Ranucci, Colosimo ha le idee chiare sulla scorta per il conduttore di Report
“Il potenziamento della scorta per il conduttore appare nei fatti ormai non più necessario, alla luce sia del coinvolgimento di Lavitola, amico della vittima, sia di quel presunto, anomalo movente che mirava, a suo dire, al ‘potenziamento’. della vigilanza in favore del numero uno di Report”.
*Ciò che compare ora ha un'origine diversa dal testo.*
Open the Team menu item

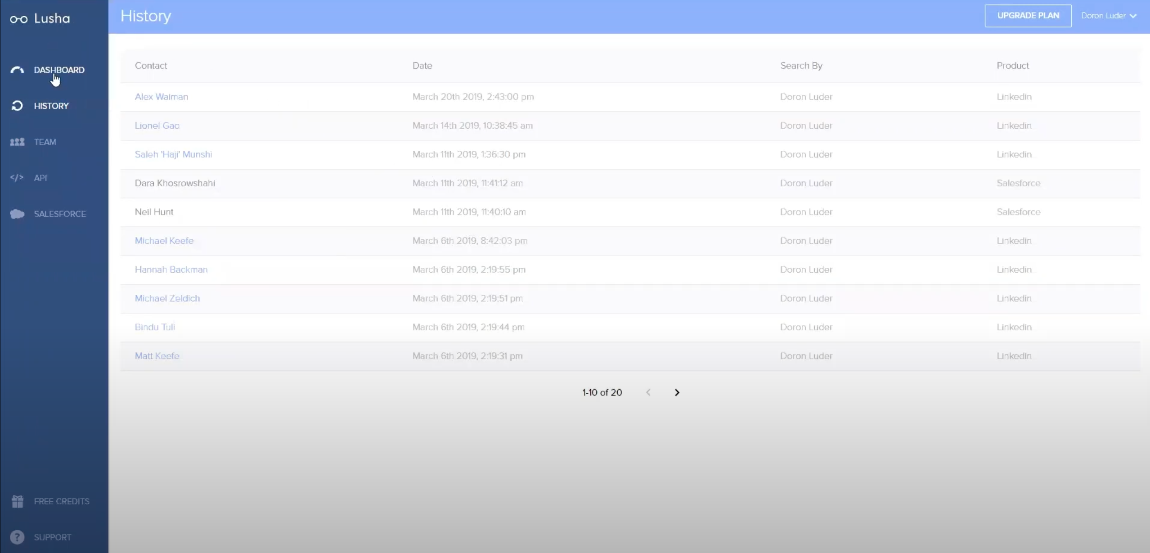coord(45,142)
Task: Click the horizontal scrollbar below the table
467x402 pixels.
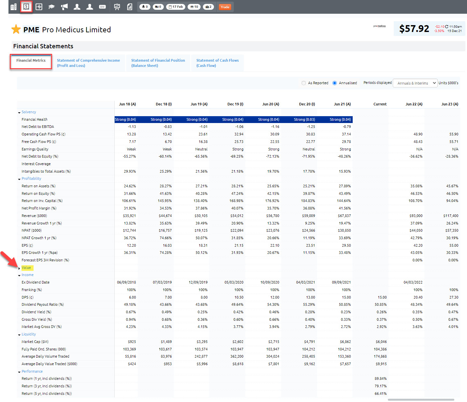Action: [421, 400]

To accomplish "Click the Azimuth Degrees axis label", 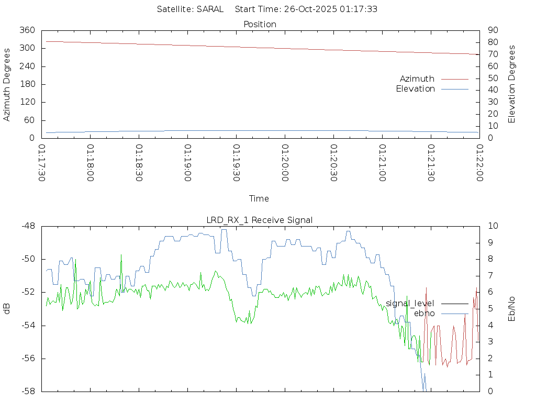I will [7, 84].
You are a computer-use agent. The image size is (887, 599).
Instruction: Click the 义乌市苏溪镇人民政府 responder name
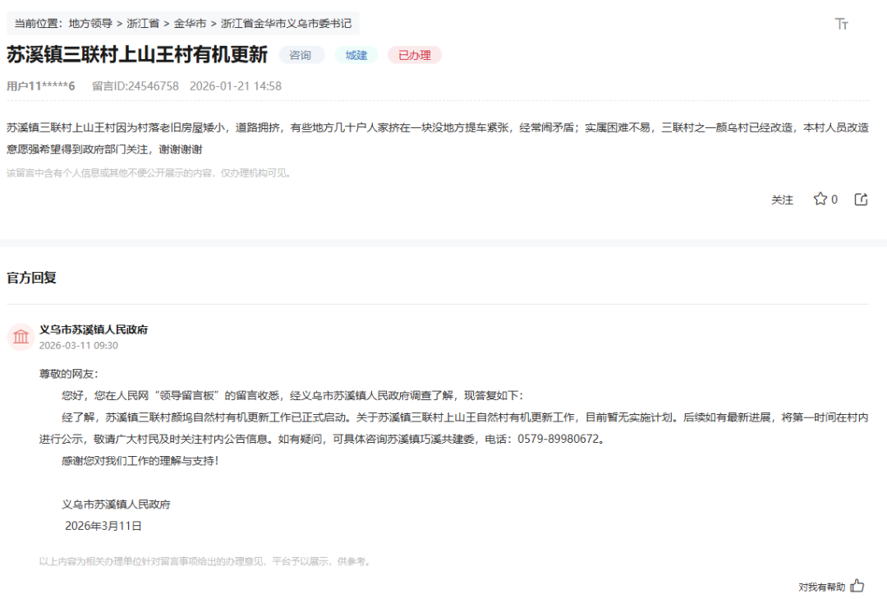(94, 329)

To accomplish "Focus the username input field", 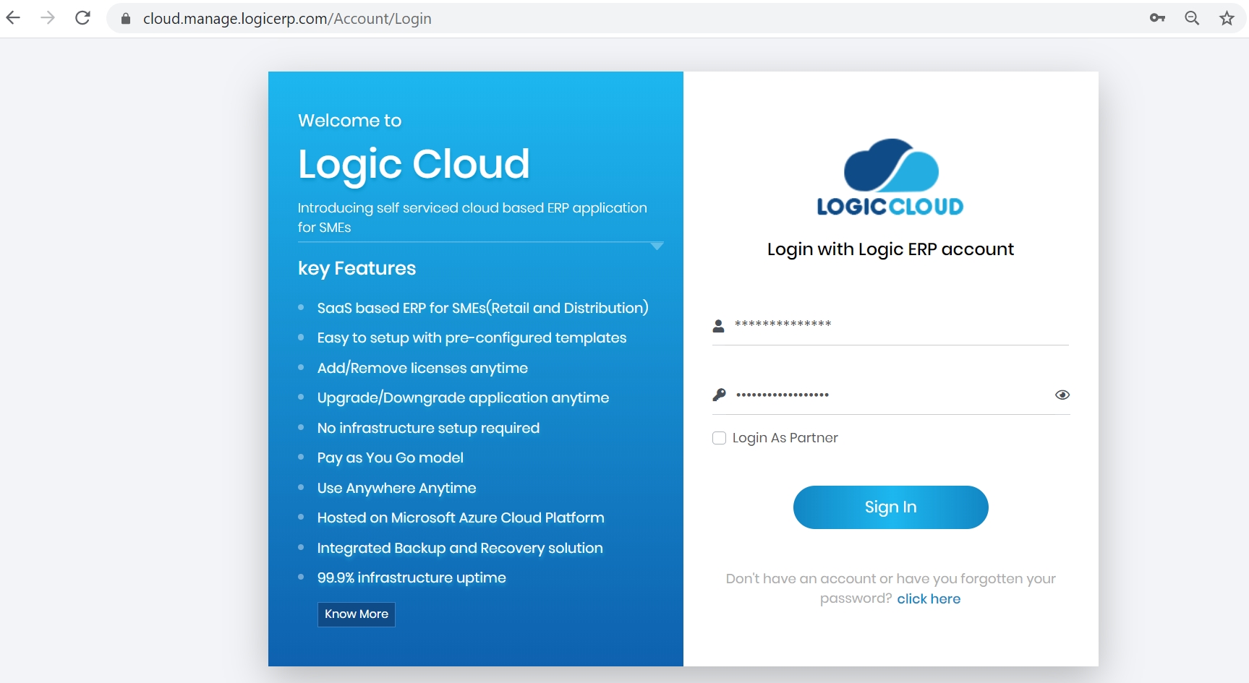I will pyautogui.click(x=897, y=325).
Così Chiara Colosimo, presidente Fdi della bicamerale Antimafia, in una intervista a ‘Repubblica‘ sull’ipotesi di un potenziamento della scorta a Sigfrido Ranucci. “Voglio ricordare – spiega – che fui proprio io, dopo l’attentato, e quindi anche dopo l’audizione di Sigfrido Ranucci in commissione Antimafia, a scrivere all’Ucis affinché fosse elevato il livello di protezione per il conduttore di Report”.
“Ranucci è sempre la vittima. Né qualcuno pensa che gli vada tolta la protezione – sottolinea ancora la Colosimo – Non decido io, naturalmente. Ma il dialogo con il ministro Piantedosi e con il prefetto Pisani è quotidiano, e ci sentiamo per mille motivi”.